Nvidia previews next-gen Fermi GPUs
The supermodels of HPC: hot, and worth it
SC09 Graphics chip maker and soon-to-be big-time HPC player Nvidia raised the curtain a little higher on its next-generation of graphics co-processors at the SC09 supercomputing trade show in Portland, Oregon, this week, and it is arguable that the GPU co-processors aimed at personal supers and massive clusters alike were the star of the show.
The next-generation GPU co-processors were developed under the "Fermi" code-name and the details of which were previewed by El Reg last month and featured in a future hybrid supercomputer deal at Oak Ridge National Laboratory.
(Oak Ridge is, of course, home to the Jaguar massively parallel Opteron-Linux super built by Cray and currently the top of the Top 500 super charts. While Jaguar does not use GPU-co-processors, it very well could before too long; Oak Ridge has been vague about its GPU plans.)

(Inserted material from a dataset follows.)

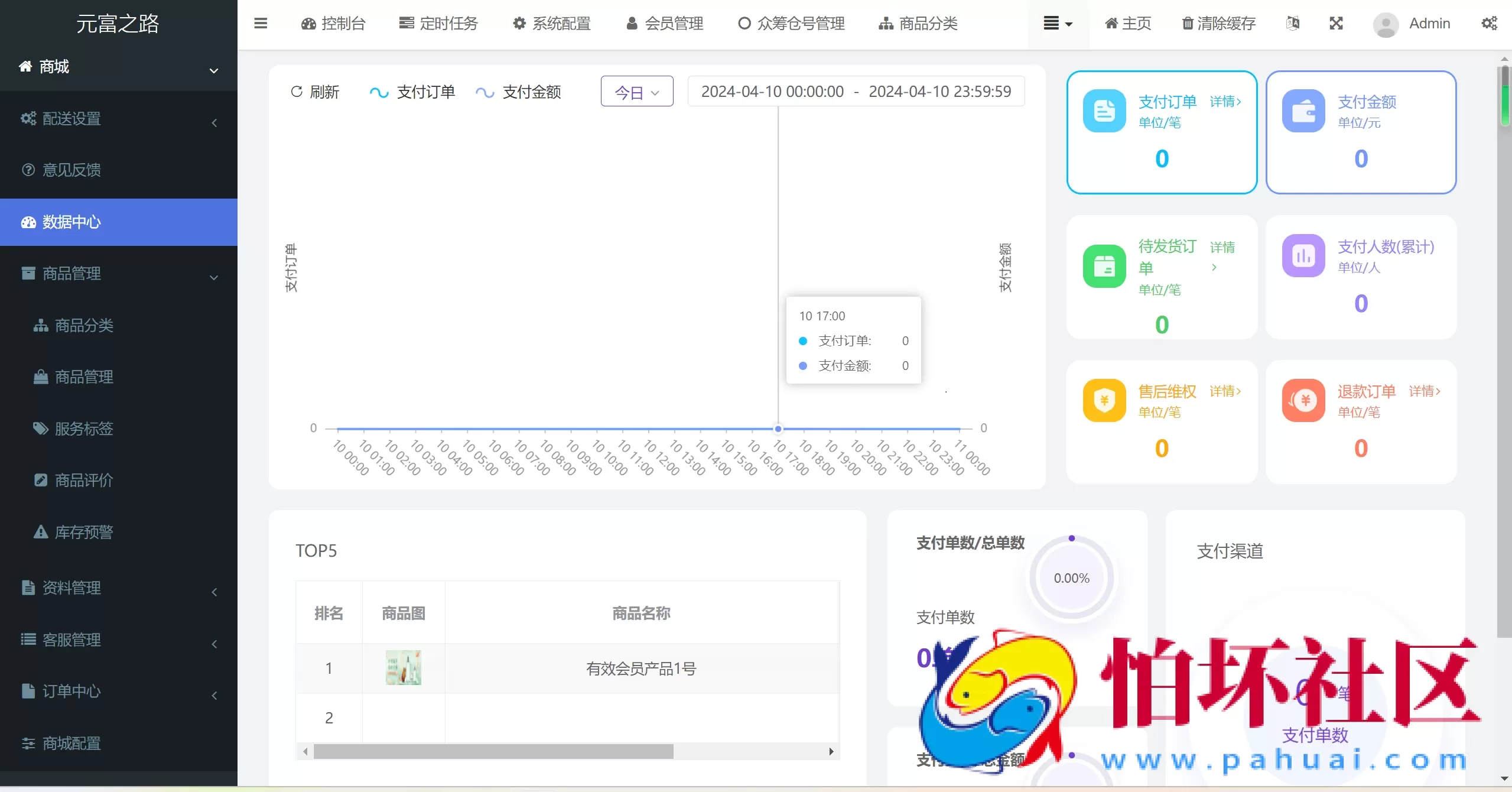
Task: Click the fullscreen toggle icon
Action: 1337,24
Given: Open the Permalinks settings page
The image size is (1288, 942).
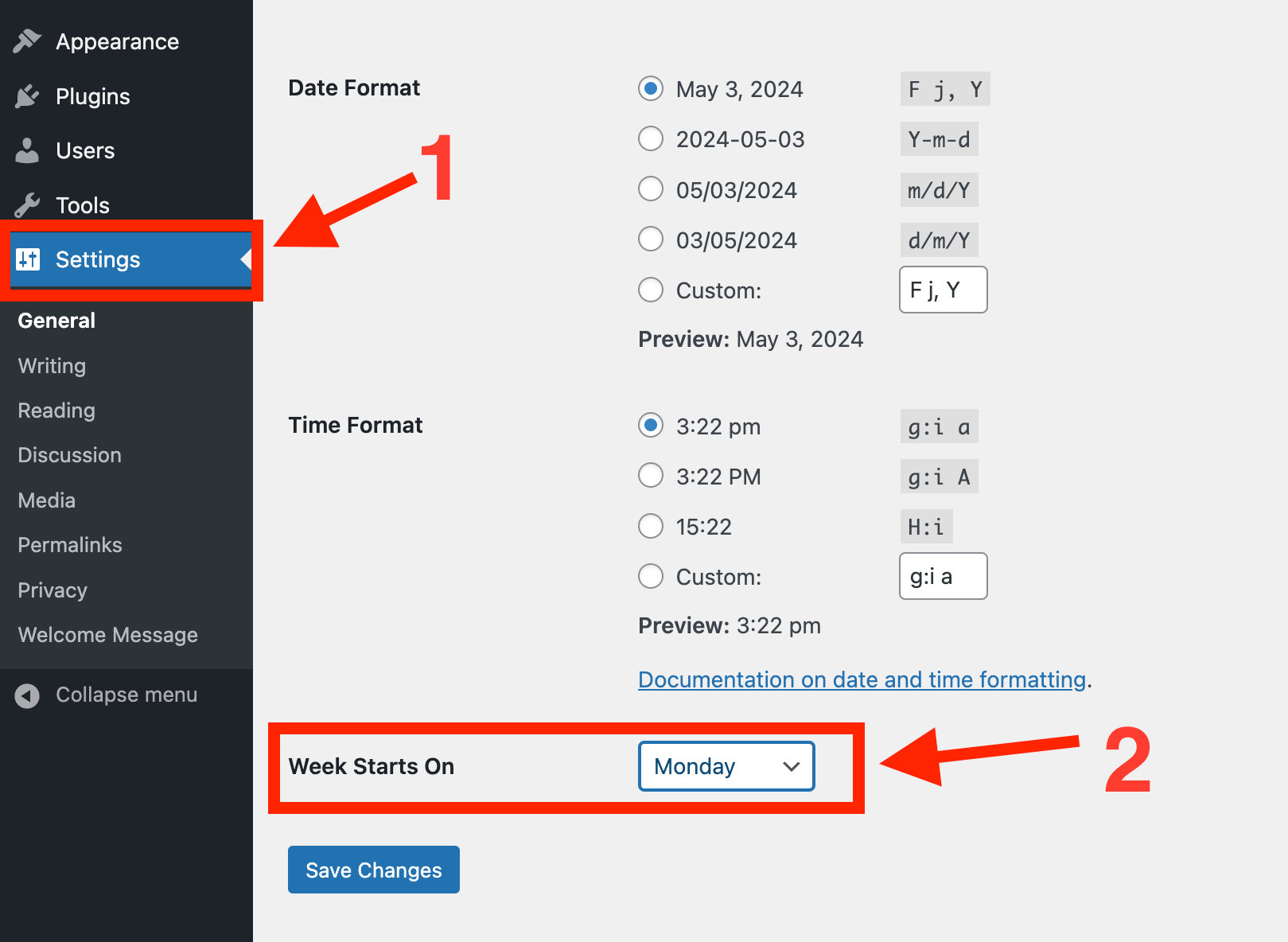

The naming conventions of the video card versions of the Fermi chips will be called the GeForce 300 M line, as we reported at the end of October. And at the SC09 event in Portland, Nvidia announced that it is keeping the Tesla brand for its next generation GPU co-processors for workstations and servers. The Fermi chips will be sold under the Tesla 20 brand, as it turns out.
Flavors - and then some
According to Andy Keane, general manager of Tesla supercomputing at Nvidia, the Tesla 20 cards will come in two flavors and the company will sell co-processor systems that can plug right into HPC clusters and link to servers through PCI-Express 2.0 links - and at around 130 watts. Keane bristles at anyone who claims that a fully burdened heat budget for a server - not just a microprocessor, but its memory controller (if it is not integrated), its chipset, and its memory - will be any lower.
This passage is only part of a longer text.